Do tragedii doszło w październiku ubiegłego roku w Falenicy. Mateusz G. miał zamordować swoich rodziców, bo ciągle mieli pretensje, że rzucił studia i zaczął pracować w restauracji sieci fast food. W momencie popełniania przestępstwa, jak powiedział śledczym, wpadł w szał, bo już nie mógł wytrzymać narzekań rodziców na to, że nic w życiu nie osiągnął.
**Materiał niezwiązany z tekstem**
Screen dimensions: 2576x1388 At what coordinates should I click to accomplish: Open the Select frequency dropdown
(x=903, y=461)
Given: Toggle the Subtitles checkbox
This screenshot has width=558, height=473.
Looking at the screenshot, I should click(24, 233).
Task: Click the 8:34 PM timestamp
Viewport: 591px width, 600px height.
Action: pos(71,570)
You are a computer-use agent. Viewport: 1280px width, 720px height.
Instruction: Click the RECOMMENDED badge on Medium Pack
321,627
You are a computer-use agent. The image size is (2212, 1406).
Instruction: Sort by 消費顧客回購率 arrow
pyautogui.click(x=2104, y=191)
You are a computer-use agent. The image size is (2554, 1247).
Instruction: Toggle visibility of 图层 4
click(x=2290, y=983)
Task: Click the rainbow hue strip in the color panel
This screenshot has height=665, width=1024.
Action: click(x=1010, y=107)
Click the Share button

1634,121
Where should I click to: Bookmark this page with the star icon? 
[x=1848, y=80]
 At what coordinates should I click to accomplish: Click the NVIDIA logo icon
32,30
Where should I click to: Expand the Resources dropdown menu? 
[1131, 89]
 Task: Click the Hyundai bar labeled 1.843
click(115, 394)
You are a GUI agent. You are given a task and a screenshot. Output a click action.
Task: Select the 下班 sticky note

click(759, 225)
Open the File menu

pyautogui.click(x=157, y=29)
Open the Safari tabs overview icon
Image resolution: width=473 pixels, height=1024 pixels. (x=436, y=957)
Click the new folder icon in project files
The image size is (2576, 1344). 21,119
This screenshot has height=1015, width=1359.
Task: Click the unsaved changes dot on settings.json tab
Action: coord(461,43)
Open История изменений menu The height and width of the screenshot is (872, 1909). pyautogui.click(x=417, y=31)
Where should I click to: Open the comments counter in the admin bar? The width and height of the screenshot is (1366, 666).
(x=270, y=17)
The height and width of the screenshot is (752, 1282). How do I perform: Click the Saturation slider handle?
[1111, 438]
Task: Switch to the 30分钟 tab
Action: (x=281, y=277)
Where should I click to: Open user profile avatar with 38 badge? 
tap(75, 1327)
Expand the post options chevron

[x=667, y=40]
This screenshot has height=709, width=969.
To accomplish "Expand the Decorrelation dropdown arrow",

Jak opowiadali śledczym sąsiedzi rodziny, byli to normalni ludzie. Ojciec Mateusza zajmował się budowlanką, matka pracowała w szkole podstawowej. Mieli po 49 lat. Oprócz syna Mateusza, mieli jeszcze drugiego syna w wieku 17 lat i córkę w wieku 23 lat. Oboje byli świadkami tragedii, do jakiej doszło w ich rodzinnym domu. Zeznawać przed sądem nie chcieli.
Mateusz G. po jednej z kolejnych kłótni z ojcem wyciągnął nóż kuchenny i go zaatakował. Matka zginęła, gdy próbowała ratować męża. Mateusz w chwili popełniania zbrodni był trzeźwy.
Mateusz G. został poddany obserwacji lekarzy psychiatrów. Po kilku tygodniach wydali opinię - mężczyzna w momencie popełniania przestępstwa miał zniesioną poczytalność, czyli, jak wyjaśnia Marcin Saduś, rzecznik Prokuratury Okręgowej Warszawa-Praga, nie był zdolny do rozpoznania znaczenia swoich czynów oraz pokierowania swoim postępowaniem. Biegli rozpoznali u niego ponadto skomplikowane zaburzenia psychiczne.
Rzecznik zdradził, że według biegłych G. może zabić jeszcze raz, dlatego będą wnioskować o umorzenie postępowania oraz umieszczenie podejrzanego w zakładzie psychiatrycznym.